Contents: 1. Introduction. 2. Lithotectonic framework of Gujarat and adjoining regions. 3. Physiography, stratigraphy and seismicity of Kutch. 4. Mainshock analysis. 5. Macroseismic survey. 6. Isoseismal map and isoseist characteristics. 7. Damage to engineered structures. 8. Coseismic structural ground deformation. 9. Secondary effects of the earthquake. 10. Aftershock investigation of 26 January 2001 Kutch (Bhuj) earthquake. 11. Post earthquake geophysical studies. 12. Seismotectonics of the region and source mechanism of Kutch earthquake-2001. 13. Societal issues and course for future studies. References. Annexures: 1. Newspaper reports. 2. Locality index. 3. Medvedev-Sponheuer-Karnik (MSK-64) intensity scale. 4. Aftershock parameters.
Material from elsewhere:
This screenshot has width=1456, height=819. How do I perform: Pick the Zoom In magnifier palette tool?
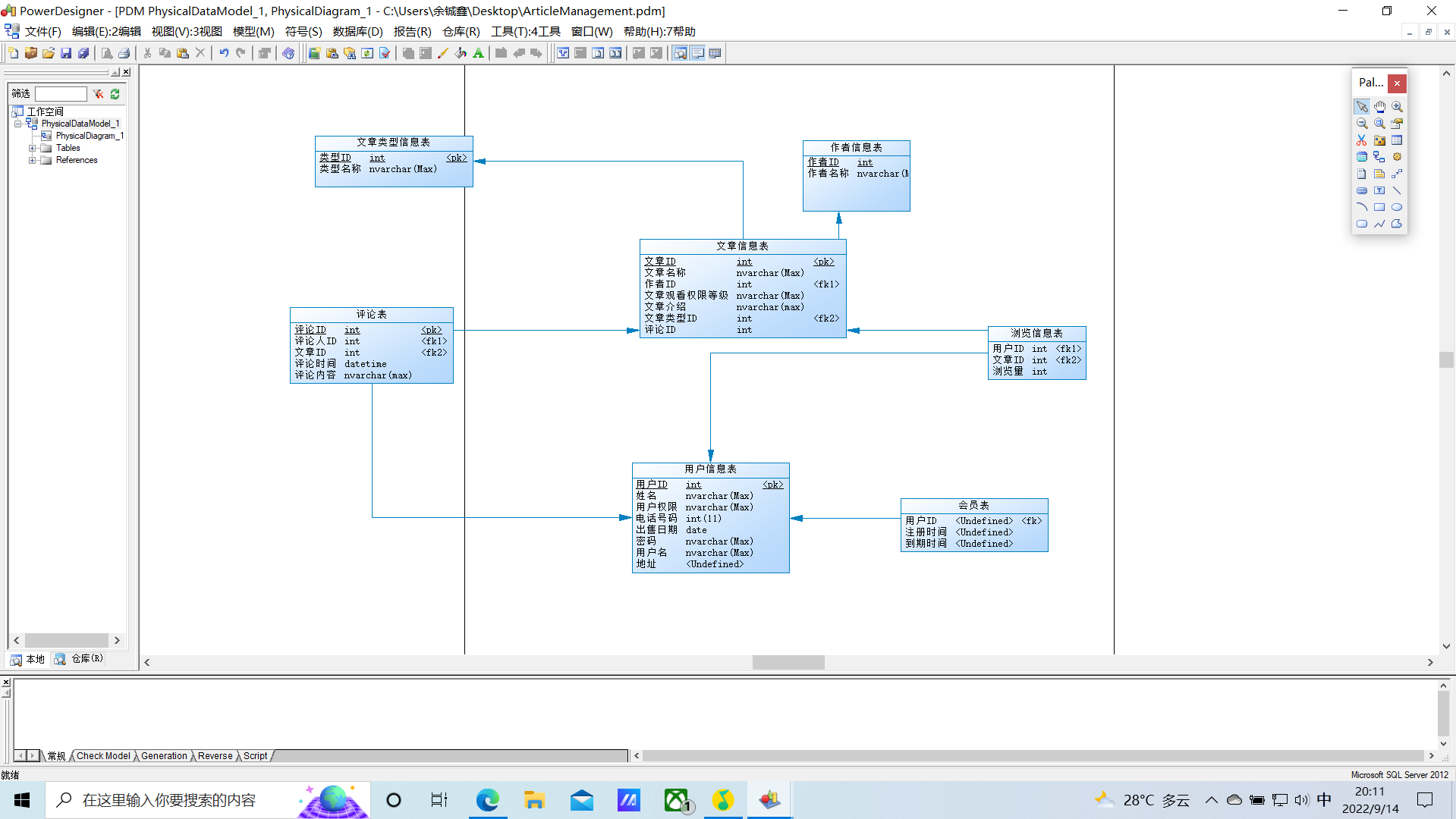tap(1397, 107)
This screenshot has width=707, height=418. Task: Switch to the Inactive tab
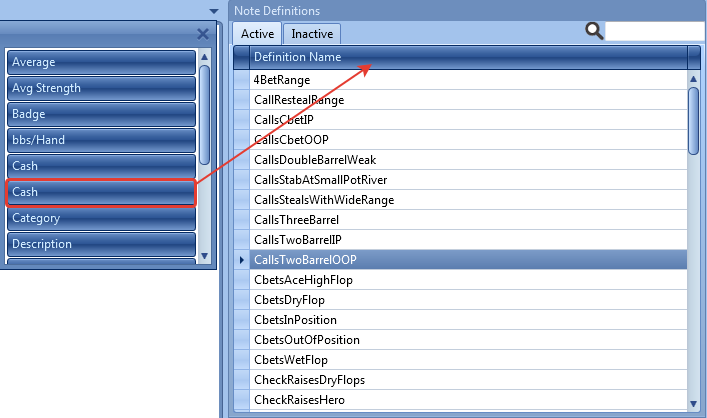tap(312, 34)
From the preface: "The 52 Republic Day of India was marked by one of the most destructive earthquakes of all times that has been recorded in the Indian soil. The natural catastrophe inflicted enormous damage to life and property in Kutch and some other districts of Gujarat, thereby plunging the entire Nation in a state of gloom. The Geological Survey of India, the nodal agency for conducting earthquake studies in the country, took up the multifaceted investigations of the event on war footing. Immediately after getting the news of the earthquake, a number of teams of geoscientists were mobilised, who converged to the epicentral tract in Kutch from different places in order to carry out the macroseismic surveys and aftershock monitoring. In addition, separate teams of officers spread out to other parts of the country to constrain the lower intensity isoseismals. Thus, the Kutch Earthquake investigation has become one of the biggest joint exercises by the Department in its 150 years of glorious past, involving a force of 74 scientists from different disciplines and Regions.
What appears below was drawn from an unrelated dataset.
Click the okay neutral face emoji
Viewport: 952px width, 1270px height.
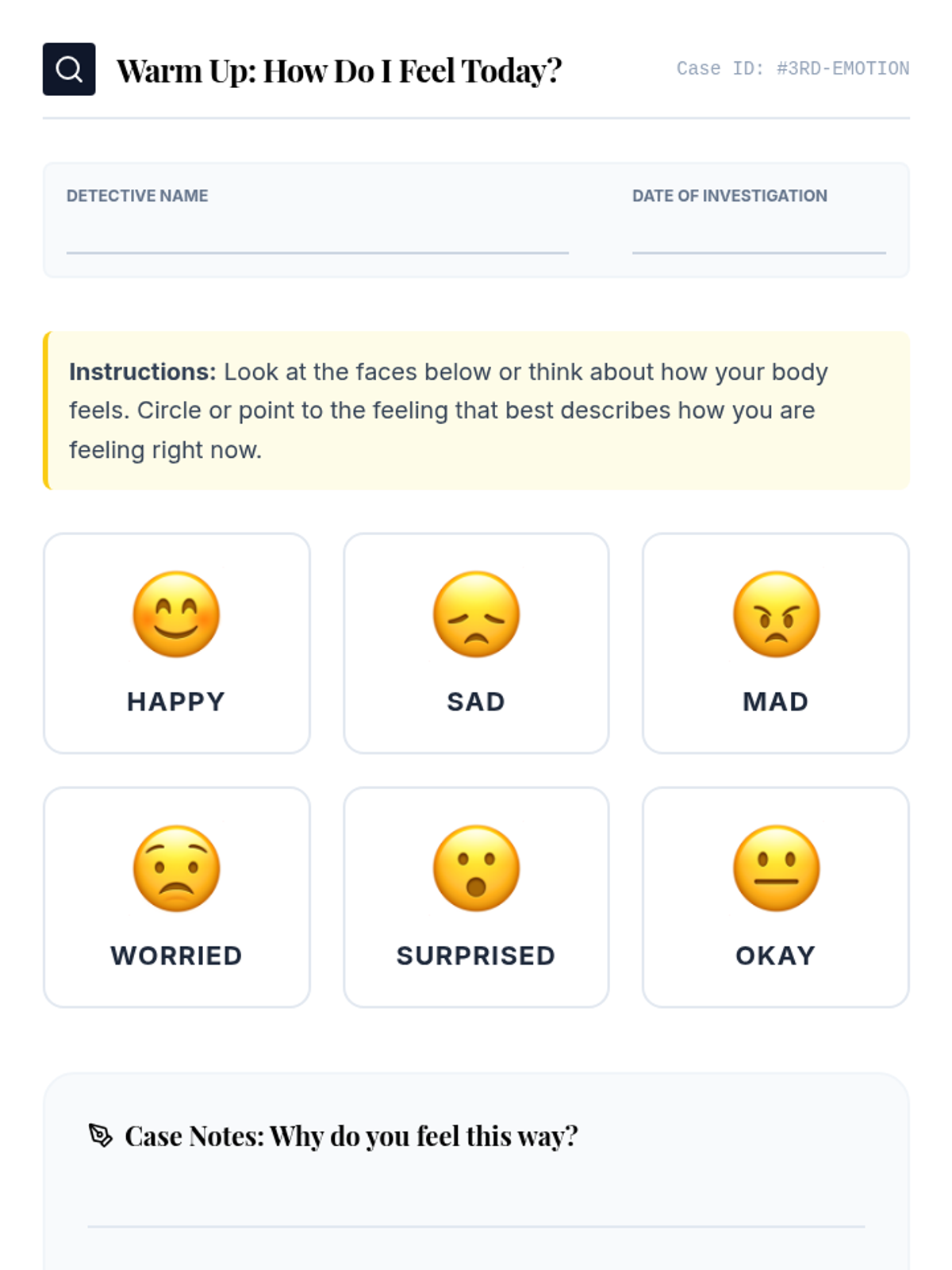tap(776, 868)
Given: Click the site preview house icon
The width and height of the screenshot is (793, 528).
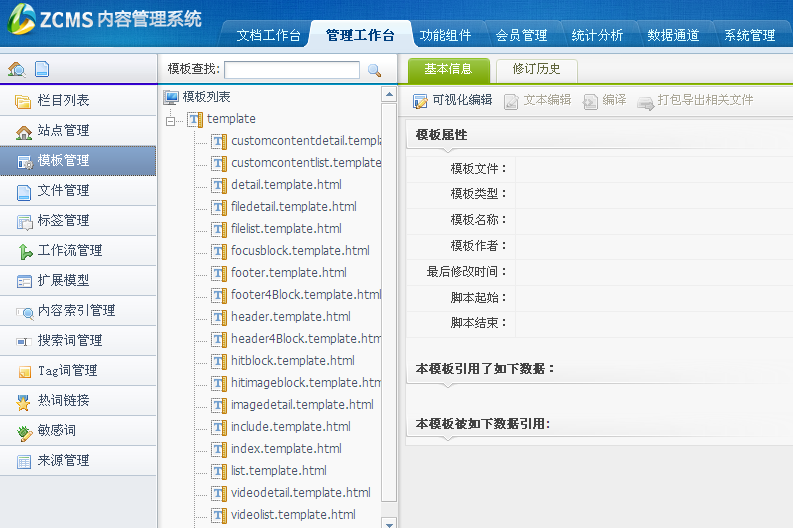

Bringing out this Special Publication on Kutch Earthquake has taken nearly two years of tireless and dedicated efforts. It is a valuable collection of rare and authentic database that draws inferences and conclusions on various aspects of the phenomenon. This work would prove to be of immense utility for the earth science community and would serve as a guide for future earthquake studies."